Keras: Regression-based neural networks

Note: This article has since been updated. More recent and up-to-date findings can be found at: Regression-based neural networks: Predicting Average Daily Rates for Hotels

Keras is an API used for running high-level neural networks. The model runs on top of TensorFlow, and was developed by Google.

The main competitor to Keras at this point in time is PyTorch, developed by Facebook. While PyTorch has a somewhat higher level of community support, it is a particularly verbose language and I personally prefer Keras for greater simplicity and ease of use in building and deploying models.

In this particular example, a neural network will be built in Keras to solve a regression problem, i.e. one where our dependent variable (y) is in interval format and we are trying to predict the quantity of y with as much accuracy as possible.

What Is A Neural Network?

A neural network is a computational system that creates predictions based on existing data. Let us train and test a neural network using the neuralnet library in R.

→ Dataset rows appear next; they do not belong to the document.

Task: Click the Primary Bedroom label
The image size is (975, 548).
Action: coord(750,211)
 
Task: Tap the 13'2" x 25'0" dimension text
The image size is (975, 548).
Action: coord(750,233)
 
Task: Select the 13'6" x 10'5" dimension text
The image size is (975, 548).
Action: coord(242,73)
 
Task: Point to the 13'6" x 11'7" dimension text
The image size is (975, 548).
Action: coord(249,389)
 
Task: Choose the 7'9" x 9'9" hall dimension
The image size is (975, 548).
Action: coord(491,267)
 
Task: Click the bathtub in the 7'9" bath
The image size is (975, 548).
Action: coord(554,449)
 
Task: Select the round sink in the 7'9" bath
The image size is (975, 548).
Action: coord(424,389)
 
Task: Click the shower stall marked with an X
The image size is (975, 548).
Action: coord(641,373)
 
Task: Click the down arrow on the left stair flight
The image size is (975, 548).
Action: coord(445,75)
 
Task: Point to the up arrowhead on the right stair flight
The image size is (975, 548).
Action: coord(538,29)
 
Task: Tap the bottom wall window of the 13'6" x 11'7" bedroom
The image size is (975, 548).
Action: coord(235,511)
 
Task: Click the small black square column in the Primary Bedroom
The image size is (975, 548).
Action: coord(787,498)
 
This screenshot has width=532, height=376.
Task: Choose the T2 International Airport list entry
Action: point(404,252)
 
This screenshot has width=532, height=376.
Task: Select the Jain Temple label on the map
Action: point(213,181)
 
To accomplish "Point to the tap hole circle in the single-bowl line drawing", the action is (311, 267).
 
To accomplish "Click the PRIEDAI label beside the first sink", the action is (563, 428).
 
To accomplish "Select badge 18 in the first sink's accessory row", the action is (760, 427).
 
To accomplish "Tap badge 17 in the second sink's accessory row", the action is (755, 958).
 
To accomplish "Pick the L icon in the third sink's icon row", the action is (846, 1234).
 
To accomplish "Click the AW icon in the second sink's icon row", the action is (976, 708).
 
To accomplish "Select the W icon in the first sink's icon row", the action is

A neural network consists of:

Input layers: Layers that take inputs based on existing data
Hidden layers: Layers that use backpropagation to optimise the weights of the input variables in order to improve the predictive power of the model
Output layers: Output of predictions based on the data from the input and hidden layers

Our Example

For this example, we use a linear activation function within the keras library to create a regression-based neural network. We will use the cars dataset. Essentially, we are trying to predict the value of a potential car sale (i.e. how much a particular person will spend on buying a car) for a customer based on the following attributes:

Age
Gender
Average miles driven per day
Personal debt
Monthly income

Firstly, we import our libraries. Note that you will need TensorFlow installed on your system to be able to execute the below code. Depending on your operating system, you can find one of my YouTube tutorials on how to install on Windows 10 here.

Libraries

import matplotlib.pyplot as plt
import numpy as np
import pandas as pd
from sklearn.model_selection import train_test_split
from sklearn.model_selection import cross_val_score
from sklearn.model_selection import KFold
from sklearn.pipeline import Pipeline
from sklearn.preprocessing import MinMaxScaler
from tensorflow.python.keras.models import Sequential
from tensorflow.python.keras.layers import Dense
from tensorflow.python.keras.wrappers.scikit_learn import KerasRegressor

Set Directory

import os;
path="C:/yourdirectory"
os.chdir(path)
os.getcwd()

Since we are implementing a neural network, the variables need to be normalized in order for the neural network to interpret them properly. Therefore, our variables are transformed using the MaxMinScaler():

#Variables
dataset=np.loadtxt("cars.csv", delimiter=",")
x=dataset[:,0:5]
y=dataset[:,5]
y=np.reshape(y, (-1,1))
scaler_x = MinMaxScaler()
scaler_y = MinMaxScaler()
print(scaler_x.fit(x))
xscale=scaler_x.transform(x)
print(scaler_y.fit(y))
yscale=scaler_y.transform(y)

The data is then split into training and test data:

X_train, X_test, y_train, y_test = train_test_split(xscale, yscale)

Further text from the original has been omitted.